■ Required task ■
Report every line of the items below that contains the string "Toggle", copying each such line in full. The match is case-sensitive.

■ Given data ■
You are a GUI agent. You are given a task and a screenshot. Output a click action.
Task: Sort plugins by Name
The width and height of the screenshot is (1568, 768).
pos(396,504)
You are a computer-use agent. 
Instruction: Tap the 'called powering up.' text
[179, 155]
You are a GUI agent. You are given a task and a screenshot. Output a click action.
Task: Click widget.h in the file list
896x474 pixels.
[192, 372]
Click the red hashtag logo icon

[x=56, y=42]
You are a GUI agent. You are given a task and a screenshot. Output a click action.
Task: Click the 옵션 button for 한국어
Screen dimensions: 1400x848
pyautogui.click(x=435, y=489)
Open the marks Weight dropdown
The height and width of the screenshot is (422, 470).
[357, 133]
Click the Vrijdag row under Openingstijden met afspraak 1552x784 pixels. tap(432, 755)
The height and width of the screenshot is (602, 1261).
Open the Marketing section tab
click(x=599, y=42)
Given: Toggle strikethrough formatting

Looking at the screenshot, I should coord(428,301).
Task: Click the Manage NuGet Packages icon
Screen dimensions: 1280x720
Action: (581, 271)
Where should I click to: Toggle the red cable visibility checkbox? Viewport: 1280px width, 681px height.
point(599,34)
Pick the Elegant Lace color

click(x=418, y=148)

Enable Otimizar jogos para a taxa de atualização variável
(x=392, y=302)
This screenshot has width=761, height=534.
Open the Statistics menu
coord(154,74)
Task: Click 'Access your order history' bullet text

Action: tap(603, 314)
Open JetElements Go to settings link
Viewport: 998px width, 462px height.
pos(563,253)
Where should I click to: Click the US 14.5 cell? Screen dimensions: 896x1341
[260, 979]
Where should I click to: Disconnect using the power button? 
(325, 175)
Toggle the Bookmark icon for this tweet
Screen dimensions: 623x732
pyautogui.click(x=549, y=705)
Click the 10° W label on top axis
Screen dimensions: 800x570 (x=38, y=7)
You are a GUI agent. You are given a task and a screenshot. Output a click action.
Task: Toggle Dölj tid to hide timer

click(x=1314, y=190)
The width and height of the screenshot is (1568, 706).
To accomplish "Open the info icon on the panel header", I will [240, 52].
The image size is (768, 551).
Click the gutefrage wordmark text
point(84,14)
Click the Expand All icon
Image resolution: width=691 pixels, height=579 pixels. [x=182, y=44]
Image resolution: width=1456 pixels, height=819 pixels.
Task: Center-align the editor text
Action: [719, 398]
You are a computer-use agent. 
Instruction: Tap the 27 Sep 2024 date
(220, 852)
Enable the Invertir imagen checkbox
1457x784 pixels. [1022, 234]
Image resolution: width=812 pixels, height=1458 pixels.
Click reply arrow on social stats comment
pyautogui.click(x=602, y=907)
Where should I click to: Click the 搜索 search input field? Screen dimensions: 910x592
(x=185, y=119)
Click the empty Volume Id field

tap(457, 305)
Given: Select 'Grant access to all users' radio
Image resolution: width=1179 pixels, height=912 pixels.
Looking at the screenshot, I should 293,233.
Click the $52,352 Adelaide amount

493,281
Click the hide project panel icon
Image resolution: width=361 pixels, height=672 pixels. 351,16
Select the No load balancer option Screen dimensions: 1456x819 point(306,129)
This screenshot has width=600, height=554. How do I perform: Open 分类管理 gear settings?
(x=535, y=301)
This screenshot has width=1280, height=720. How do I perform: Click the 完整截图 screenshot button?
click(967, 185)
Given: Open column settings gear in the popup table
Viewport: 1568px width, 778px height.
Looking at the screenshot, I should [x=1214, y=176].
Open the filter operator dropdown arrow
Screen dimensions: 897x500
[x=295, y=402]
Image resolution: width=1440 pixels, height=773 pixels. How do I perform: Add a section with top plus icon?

■ Correct response ■
Given: Toggle strikethrough formatting
Where should I click to: Toggle the red cable visibility checkbox? Viewport: 1280px width, 681px height.
Toggle the Bookmark icon for this tweet
Task: Toggle Dölj tid to hide timer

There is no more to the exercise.